This isn't a regex problem at all, but here's a solution in R
.
library(stringr)
library(magrittr)
library(tidyr)
library(dplyr)
#Toy data.
df <- data.frame(genes = c("oneA,oneB,oneC", "oneA-oneB-oneC", "oneA,oneB,twoD", "someID1-someID2-someotherID",
"someID-someotherID"),
strand = c("+", "-", "+", "-", "+"))
#Assigning a grouping identifier to each set of genes that constitute an operon.
#Also separating the genes into their own respective rows.
df %<>%
mutate(grp = row_number()) %>%
separate_rows(genes, sep = "[,\\-]")
#Extracting the operon component (e.g., "one") and gene component (e.g., "A")

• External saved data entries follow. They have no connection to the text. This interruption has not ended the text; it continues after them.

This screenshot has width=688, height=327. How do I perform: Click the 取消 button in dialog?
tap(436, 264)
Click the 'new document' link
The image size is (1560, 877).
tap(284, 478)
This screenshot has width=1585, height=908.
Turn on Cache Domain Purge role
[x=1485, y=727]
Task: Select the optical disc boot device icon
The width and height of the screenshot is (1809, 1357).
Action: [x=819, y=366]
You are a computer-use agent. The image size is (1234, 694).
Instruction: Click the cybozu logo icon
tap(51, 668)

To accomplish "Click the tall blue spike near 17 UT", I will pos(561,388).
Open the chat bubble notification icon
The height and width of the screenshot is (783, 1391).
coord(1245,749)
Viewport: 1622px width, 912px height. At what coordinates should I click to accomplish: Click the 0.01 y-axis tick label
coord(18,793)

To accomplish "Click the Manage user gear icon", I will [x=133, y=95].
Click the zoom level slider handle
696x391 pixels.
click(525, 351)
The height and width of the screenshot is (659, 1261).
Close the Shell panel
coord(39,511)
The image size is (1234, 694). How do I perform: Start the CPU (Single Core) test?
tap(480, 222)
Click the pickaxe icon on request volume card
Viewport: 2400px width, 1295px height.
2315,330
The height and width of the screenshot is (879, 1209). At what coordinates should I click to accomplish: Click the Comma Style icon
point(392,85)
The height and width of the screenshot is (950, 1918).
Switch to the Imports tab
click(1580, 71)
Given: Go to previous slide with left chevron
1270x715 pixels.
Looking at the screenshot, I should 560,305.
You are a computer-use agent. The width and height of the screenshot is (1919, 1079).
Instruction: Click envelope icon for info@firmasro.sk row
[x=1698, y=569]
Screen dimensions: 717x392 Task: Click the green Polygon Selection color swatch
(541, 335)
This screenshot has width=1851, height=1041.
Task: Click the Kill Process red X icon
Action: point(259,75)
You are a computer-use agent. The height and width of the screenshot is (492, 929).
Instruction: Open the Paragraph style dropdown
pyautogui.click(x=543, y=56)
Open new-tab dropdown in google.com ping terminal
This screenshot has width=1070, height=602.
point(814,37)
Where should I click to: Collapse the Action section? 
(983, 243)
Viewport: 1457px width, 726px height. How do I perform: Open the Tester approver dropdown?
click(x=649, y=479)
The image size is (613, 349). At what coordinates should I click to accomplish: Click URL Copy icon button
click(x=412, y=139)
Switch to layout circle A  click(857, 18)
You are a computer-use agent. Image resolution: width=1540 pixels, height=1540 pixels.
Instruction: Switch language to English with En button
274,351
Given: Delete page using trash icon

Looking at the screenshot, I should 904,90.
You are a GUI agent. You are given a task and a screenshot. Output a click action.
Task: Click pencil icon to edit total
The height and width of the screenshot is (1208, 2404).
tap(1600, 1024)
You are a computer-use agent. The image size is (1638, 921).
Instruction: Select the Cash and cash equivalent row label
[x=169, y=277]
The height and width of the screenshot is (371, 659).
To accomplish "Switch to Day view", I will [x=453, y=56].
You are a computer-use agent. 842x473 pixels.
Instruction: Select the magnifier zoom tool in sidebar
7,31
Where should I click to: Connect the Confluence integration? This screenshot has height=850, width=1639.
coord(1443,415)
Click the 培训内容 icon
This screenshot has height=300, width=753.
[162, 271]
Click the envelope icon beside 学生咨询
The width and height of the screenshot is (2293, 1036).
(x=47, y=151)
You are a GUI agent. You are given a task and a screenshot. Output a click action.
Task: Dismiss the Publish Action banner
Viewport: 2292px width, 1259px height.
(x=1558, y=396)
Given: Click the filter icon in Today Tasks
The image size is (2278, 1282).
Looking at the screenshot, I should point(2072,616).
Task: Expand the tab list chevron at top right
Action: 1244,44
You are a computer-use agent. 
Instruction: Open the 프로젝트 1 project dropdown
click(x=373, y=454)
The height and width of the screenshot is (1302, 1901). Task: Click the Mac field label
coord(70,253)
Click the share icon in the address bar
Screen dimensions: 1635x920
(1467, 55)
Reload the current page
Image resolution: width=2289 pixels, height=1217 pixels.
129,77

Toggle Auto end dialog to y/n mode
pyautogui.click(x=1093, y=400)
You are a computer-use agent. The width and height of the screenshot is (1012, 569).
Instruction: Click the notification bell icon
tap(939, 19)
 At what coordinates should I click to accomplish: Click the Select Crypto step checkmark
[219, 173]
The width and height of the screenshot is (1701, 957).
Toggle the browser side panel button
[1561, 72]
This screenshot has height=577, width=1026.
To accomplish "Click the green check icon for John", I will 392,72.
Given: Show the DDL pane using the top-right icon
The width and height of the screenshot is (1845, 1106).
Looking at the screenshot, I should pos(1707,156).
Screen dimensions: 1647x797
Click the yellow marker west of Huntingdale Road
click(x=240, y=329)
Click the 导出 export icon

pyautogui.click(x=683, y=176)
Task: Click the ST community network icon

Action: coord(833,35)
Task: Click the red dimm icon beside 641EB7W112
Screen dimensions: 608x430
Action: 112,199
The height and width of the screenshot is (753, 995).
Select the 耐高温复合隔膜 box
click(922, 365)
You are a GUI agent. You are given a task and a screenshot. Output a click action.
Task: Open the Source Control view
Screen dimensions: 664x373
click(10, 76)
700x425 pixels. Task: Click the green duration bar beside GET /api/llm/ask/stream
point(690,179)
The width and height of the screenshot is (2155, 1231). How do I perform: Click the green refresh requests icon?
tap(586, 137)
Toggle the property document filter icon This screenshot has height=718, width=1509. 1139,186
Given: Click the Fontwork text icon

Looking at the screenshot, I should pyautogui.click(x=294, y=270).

#identifiers into separate columns.
df %<>%
mutate(op1 = str_extract(genes, "^[a-z]+"),
op2 = str_extract(genes, "[A-Z0-9]+$"))
#Grouping by grp and ollapsing the genes together for later use.
df %<>%
group_by(grp) %>%
mutate(genes = paste0(genes, collapse = ",")) %>%
ungroup()
#Grouping by the operon grouping and operon component to collapse the gene components
#into a single row each.
#Prior to collapsing, orienting the gene components correctly based on strand
#orientation.
#Then retaining only unique operon components (since the gene components are
#now duplicated across rows.)
df %<>%
group_by(grp, op1) %>%
mutate(op2 = ifelse(strand == "+", op2, sort(op2, decreasing = TRUE))) %>%
mutate(op2 = paste0(op2, collapse = "")) %>%
distinct(op1, .keep_all = TRUE) %>%
ungroup()
#Putting the operon and gene components back together and collapsing
#the operon components by grp, and removing duplicates + columns.
df %<>%
mutate(op = paste0(op1, op2)) %>%
group_by(grp) %>%
mutate(op = paste0(op, collapse = "-")) %>%
distinct(op, .keep_all = TRUE) %>%
ungroup() %>%
select(-c(grp, op1, op2))
#Final result.
df
# # A tibble: 5 × 3
# genes strand op
# <chr> <chr> <chr>
# 1 oneA,oneB,oneC + oneABC
# 2 oneA,oneB,oneC - oneCBA
# 3 oneA,oneB,twoD + oneAB-twoD
# 4 someID1,someID2,someotherID - someID2ID1-someotherID
# 5 someID,someotherID + someID-someotherID
Look at the comments in the code for explanations. I consider the solution incomplete.
Occasionally operons can also come out as "oneA-oneB-oneC" or "someID-someotherID".
Doesn't help, because you haven't given us any idea of how those are supposed to be treated.